TAX INDEMNIFICATION AGREEMENT


This TAX INDEMNIFICATION AGREEMENT (the "Agreement") dated as of October 17, 2002 is entered into between Enbridge Inc., an Alberta, Canada corporation ("Enbridge"), and Enbridge Energy Management, L.L.C., a Delaware limited liability company ("Management").


RECITALS


WHEREAS, Management was formed pursuant to the Limited Liability Company Agreement of Enbridge Energy Management, L.L.C. effective as of May 14, 2002 which was amended by the Amended and Restated Limited Liability Company Agreement of Enbridge Energy Management, L.L.C. dated as of the date hereof (the "Management L.L.C. Agreement").


WHEREAS, Management authorized the issuance of two classes of limited liability company interests consisting of the "Listed Shares" and the "Voting Shares," the rights and obligations of which are more specifically described in the Management L.L.C. Agreement.


WHEREAS, Enbridge Energy Partners, L.P., a Delaware limited partnership (the "MLP"), pursuant to the Third Amended and Restated Agreement of Limited Partnership of Enbridge Energy Partners, L.P. dated as of the date hereof (the "MLP Partnership Agreement"), authorized the issuance of the new class of partnership interest hereinafter referred to as the "I-Units."


WHEREAS, Management issued one Voting Share to EECI (as defined herein) in exchange for $1,000.

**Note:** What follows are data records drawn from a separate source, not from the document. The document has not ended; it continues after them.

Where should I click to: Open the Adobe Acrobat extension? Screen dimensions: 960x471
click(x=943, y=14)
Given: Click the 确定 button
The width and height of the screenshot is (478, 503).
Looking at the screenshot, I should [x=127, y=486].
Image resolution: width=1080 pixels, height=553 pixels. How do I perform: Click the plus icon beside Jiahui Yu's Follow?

WHEREAS, Management issued and sold Listed Shares to the public and EECI.


WHEREAS, Management applied the net proceeds from the issuance and sale of such Voting Share and Listed Shares to acquire I-Units from the MLP in exchange for $336,472,500. In addition, Management purchased the Purchase Rights (as defined herein) and its rights under this Agreement from Enbridge for $500,000.


WHEREAS, Enbridge has agreed to indemnify Management for certain tax consequences attributable to the Indemnifiable Events described below.


NOW, THEREFORE, in consideration of the mutual agreements and covenants herein contained and other good and valuable consideration the receipt and sufficiency of which is hereby acknowledged, the parties hereto do hereby agree as follows:


AGREEMENT


1. DEFINITIONS. For purposes of this Agreement, the following terms shall have the following meanings. Any reference to any person shall include such person and its permitted successors and assigns. Except where expressly stated otherwise, any agreement referred to in this Agreement shall mean such agreement as amended, supplemented or modified from time to time in accordance with the applicable provisions thereof. Capitalized terms not otherwise


defined herein have the meaning assigned them in the Management L.L.C. Agreement (including Annex A thereof).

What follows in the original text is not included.